Est-ce la réécriture d'une page de l'Ancien Testament que nous propose Anita Diamant ? A-t-elle voulu en finir avec le silence assourdissant des femmes dans les textes bibliques ? Anita Diamant ne veut-elle plus que les femmes existent en tant que fille de…, soeur de…, épouse de… ? le temps est venu depuis la Genèse qui à Eve impute la faute originelle, depuis que la parole des hommes s'est substituée à celle de Dieu dans la Bible, le temps est venu pour que le rôle de la femme dépasse le cercle de la famille et apparaisse enfin en société, où depuis l'aube des temps ne se trouvent que des hommes.

La tente rouge n'est pas seulement le lieu où la fille devient femme, où la femme devient mère, La Tente rouge est le siège d'un secret. Secret inaccessible à la constitution physiologique et mentale de son congénère mâle, ce fameux « continent noir » dont certains attribuent la paternité de l'expression à Freud, en évocation de ce jardin réservé qu'est la féminité. Secret que l'homme a voulu circonscrire, de peur qu'il ne rivalise avec sa condition propre. La masculinité ne faisant l'objet d'aucune mention tant elle est évidente.

Pour sortir du cercle restreint dans lequel a voulu l'enfermer son congénère mâle, Anita Diamant a choisi de donner la parole à l'une d'elle : Dina. Elle est bien sûr fille de…, soeur de…, mais quand elle a voulu devenir la femme de…, de celui qu'elle avait osé choisir par amour faisant ainsi valoir son droit au bonheur, il s'en est trouvé dans sa propre famille pour la rabaisser à son statut imposé d'être obéissant et silencieux. Anita Diamant a donc choisi de réhabiliter la personne qui a vécu en son corps de femme. C'est sa mémoire qui intervient dans cet ouvrage.

Ainsi affranchie par ce procédé narratif des contingences terrestres et des lois dictées par l'autre sexe, libérée des peurs et des convoitises, la mémoire de Dina nous dit ce qu'a été sa vie et celles de ses consœurs en ces temps bibliques alors que la nature humaine vivait en symbiose avec la nature tout court. Invoquant dieux et déesses qu'elles concevaient à la mesure de leurs peurs et leurs espérances, en cette époque non encore assujettie au monopole d'un seul dieu. N'imaginant pas encore être libérées de la tutelle de ceux qui les réduisaient au rôle de mère de leur progéniture, de préférence mâle.

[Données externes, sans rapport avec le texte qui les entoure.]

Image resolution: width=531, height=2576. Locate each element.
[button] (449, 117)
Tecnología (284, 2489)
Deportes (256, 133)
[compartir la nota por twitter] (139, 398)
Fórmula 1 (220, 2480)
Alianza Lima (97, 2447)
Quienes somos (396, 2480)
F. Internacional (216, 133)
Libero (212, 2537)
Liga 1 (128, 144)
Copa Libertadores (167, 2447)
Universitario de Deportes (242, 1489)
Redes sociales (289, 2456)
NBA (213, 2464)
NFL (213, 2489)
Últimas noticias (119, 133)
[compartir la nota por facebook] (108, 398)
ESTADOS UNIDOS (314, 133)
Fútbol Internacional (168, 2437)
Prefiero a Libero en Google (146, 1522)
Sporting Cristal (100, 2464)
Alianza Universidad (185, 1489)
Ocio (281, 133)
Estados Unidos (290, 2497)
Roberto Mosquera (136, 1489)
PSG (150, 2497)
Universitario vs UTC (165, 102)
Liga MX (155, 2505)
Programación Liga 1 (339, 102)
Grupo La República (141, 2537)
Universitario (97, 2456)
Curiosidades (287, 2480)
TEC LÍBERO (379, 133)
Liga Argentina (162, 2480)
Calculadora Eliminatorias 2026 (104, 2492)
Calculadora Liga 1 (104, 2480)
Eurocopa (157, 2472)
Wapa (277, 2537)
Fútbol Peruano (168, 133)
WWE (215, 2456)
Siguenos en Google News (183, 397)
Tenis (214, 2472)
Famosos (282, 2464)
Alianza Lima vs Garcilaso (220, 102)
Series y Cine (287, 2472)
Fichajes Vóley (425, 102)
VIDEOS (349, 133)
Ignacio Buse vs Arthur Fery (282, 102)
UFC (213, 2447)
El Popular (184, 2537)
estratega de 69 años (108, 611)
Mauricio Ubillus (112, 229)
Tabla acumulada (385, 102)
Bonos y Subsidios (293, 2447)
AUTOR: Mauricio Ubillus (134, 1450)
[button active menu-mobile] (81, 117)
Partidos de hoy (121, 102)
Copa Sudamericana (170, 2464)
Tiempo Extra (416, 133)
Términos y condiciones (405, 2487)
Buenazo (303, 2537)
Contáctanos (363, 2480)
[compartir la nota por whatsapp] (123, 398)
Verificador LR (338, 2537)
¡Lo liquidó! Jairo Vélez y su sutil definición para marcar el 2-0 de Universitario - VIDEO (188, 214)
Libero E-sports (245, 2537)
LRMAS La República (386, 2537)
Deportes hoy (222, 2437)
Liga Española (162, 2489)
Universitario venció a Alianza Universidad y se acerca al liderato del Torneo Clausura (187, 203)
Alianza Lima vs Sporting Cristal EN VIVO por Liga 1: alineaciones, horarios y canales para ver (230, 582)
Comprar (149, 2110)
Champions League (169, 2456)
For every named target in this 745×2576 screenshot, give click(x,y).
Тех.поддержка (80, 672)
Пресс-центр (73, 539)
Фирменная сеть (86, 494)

En cette période de l'histoire de l'humanité où s'écrit de qui deviendra le Livre, préparant les esprits au sexisme des textes bibliques, faisant table rase d'une mythologie somme toute plus favorable au genre féminin – ce ne sont ni Athéna ni Héra et autres consœurs de l'Olympe qui le contrediront – même si ce n'est pas la Bible des femmes que nous propose Anita Diamant c'est en tout cas le point de vue féminin qu'elle fait émerger de la tente rouge, dans laquelle elles ne sont ni impures ni blâmables. Une façon de combattre la subjectivité historique instituée en parole divine. Redonner aux femmes leur histoire. Redonner les femmes à l'Histoire.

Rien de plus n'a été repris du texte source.